### Task directions
The entries below should appear again in your reply, word for word.

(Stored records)
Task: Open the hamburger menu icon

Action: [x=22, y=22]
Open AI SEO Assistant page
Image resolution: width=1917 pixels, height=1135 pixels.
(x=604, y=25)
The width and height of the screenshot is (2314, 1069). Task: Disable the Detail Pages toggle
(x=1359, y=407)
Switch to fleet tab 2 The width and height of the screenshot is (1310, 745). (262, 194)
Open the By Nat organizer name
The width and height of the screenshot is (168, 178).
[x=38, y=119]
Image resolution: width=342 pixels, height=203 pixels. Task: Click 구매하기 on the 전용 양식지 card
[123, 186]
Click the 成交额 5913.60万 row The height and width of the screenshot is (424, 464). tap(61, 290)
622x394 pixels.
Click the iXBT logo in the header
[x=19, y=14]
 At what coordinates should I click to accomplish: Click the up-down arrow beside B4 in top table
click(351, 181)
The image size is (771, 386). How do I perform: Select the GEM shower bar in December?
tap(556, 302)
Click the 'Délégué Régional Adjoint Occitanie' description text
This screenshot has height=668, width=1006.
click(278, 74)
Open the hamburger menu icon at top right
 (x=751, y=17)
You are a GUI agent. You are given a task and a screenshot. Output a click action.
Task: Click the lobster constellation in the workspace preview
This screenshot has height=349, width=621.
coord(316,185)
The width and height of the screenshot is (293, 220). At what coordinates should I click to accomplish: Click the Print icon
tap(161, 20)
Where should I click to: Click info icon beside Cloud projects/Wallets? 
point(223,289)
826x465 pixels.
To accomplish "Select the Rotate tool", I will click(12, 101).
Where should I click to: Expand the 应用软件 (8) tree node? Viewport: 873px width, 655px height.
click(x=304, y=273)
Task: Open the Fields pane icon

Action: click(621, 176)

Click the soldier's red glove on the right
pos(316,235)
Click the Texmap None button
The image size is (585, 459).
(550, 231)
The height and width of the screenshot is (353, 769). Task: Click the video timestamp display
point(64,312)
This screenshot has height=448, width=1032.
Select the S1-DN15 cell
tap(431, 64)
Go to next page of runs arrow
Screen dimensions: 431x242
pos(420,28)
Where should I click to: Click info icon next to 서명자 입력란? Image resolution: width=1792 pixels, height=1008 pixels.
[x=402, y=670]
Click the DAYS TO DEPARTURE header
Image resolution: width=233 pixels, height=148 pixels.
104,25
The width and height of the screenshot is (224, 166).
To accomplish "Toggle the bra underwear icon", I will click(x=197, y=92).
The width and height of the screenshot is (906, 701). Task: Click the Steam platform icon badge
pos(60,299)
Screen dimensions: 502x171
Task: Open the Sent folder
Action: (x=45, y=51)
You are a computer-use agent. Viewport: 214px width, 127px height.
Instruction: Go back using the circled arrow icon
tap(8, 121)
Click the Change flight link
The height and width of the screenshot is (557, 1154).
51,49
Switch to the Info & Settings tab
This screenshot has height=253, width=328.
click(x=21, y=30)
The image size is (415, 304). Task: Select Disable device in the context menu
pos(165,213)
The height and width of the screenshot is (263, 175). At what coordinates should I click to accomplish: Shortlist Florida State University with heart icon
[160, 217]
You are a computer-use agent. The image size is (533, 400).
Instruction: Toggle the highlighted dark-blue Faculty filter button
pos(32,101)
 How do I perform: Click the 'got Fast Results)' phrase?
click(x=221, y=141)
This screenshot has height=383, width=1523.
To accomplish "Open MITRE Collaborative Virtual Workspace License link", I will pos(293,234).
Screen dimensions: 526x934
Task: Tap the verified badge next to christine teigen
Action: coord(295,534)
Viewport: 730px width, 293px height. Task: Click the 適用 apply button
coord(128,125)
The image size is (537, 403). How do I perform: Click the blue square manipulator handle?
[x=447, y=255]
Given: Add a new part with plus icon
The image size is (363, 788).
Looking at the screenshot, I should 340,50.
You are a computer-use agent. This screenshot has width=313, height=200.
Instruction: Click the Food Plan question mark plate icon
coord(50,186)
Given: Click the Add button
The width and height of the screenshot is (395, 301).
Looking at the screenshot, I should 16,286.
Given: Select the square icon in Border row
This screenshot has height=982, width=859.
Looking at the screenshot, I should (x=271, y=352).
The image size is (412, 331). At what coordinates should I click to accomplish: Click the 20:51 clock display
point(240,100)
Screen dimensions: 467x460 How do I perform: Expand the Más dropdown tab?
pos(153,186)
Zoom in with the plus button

### Your response
Task: Open the hamburger menu icon

Action: [x=22, y=22]
Open AI SEO Assistant page
Image resolution: width=1917 pixels, height=1135 pixels.
(x=604, y=25)
The width and height of the screenshot is (2314, 1069). Task: Disable the Detail Pages toggle
(x=1359, y=407)
Switch to fleet tab 2 The width and height of the screenshot is (1310, 745). (262, 194)
Open the By Nat organizer name
The width and height of the screenshot is (168, 178).
[x=38, y=119]
Image resolution: width=342 pixels, height=203 pixels. Task: Click 구매하기 on the 전용 양식지 card
[123, 186]
Click the 成交额 5913.60万 row The height and width of the screenshot is (424, 464). tap(61, 290)
622x394 pixels.
Click the iXBT logo in the header
[x=19, y=14]
 At what coordinates should I click to accomplish: Click the up-down arrow beside B4 in top table
click(351, 181)
The image size is (771, 386). How do I perform: Select the GEM shower bar in December?
tap(556, 302)
Click the 'Délégué Régional Adjoint Occitanie' description text
This screenshot has height=668, width=1006.
click(278, 74)
Open the hamburger menu icon at top right
 (x=751, y=17)
You are a GUI agent. You are given a task and a screenshot. Output a click action.
Task: Click the lobster constellation in the workspace preview
This screenshot has height=349, width=621.
coord(316,185)
The width and height of the screenshot is (293, 220). At what coordinates should I click to accomplish: Click the Print icon
tap(161, 20)
Where should I click to: Click info icon beside Cloud projects/Wallets? 
point(223,289)
826x465 pixels.
To accomplish "Select the Rotate tool", I will click(12, 101).
Where should I click to: Expand the 应用软件 (8) tree node? Viewport: 873px width, 655px height.
click(x=304, y=273)
Task: Open the Fields pane icon

Action: click(621, 176)

Click the soldier's red glove on the right
pos(316,235)
Click the Texmap None button
The image size is (585, 459).
(550, 231)
The height and width of the screenshot is (353, 769). Task: Click the video timestamp display
point(64,312)
This screenshot has height=448, width=1032.
Select the S1-DN15 cell
tap(431, 64)
Go to next page of runs arrow
Screen dimensions: 431x242
pos(420,28)
Where should I click to: Click info icon next to 서명자 입력란? Image resolution: width=1792 pixels, height=1008 pixels.
[x=402, y=670]
Click the DAYS TO DEPARTURE header
Image resolution: width=233 pixels, height=148 pixels.
104,25
The width and height of the screenshot is (224, 166).
To accomplish "Toggle the bra underwear icon", I will click(x=197, y=92).
The width and height of the screenshot is (906, 701). Task: Click the Steam platform icon badge
pos(60,299)
Screen dimensions: 502x171
Task: Open the Sent folder
Action: (x=45, y=51)
You are a computer-use agent. Viewport: 214px width, 127px height.
Instruction: Go back using the circled arrow icon
tap(8, 121)
Click the Change flight link
The height and width of the screenshot is (557, 1154).
51,49
Switch to the Info & Settings tab
This screenshot has height=253, width=328.
click(x=21, y=30)
The image size is (415, 304). Task: Select Disable device in the context menu
pos(165,213)
The height and width of the screenshot is (263, 175). At what coordinates should I click to accomplish: Shortlist Florida State University with heart icon
[160, 217]
You are a computer-use agent. The image size is (533, 400).
Instruction: Toggle the highlighted dark-blue Faculty filter button
pos(32,101)
 How do I perform: Click the 'got Fast Results)' phrase?
click(x=221, y=141)
This screenshot has height=383, width=1523.
To accomplish "Open MITRE Collaborative Virtual Workspace License link", I will pos(293,234).
Screen dimensions: 526x934
Task: Tap the verified badge next to christine teigen
Action: coord(295,534)
Viewport: 730px width, 293px height. Task: Click the 適用 apply button
coord(128,125)
The image size is (537, 403). How do I perform: Click the blue square manipulator handle?
[x=447, y=255]
Given: Add a new part with plus icon
The image size is (363, 788).
Looking at the screenshot, I should 340,50.
You are a computer-use agent. This screenshot has width=313, height=200.
Instruction: Click the Food Plan question mark plate icon
coord(50,186)
Given: Click the Add button
The width and height of the screenshot is (395, 301).
Looking at the screenshot, I should 16,286.
Given: Select the square icon in Border row
This screenshot has height=982, width=859.
Looking at the screenshot, I should (x=271, y=352).
The image size is (412, 331). At what coordinates should I click to accomplish: Click the 20:51 clock display
point(240,100)
Screen dimensions: 467x460 How do I perform: Expand the Más dropdown tab?
pos(153,186)
Zoom in with the plus button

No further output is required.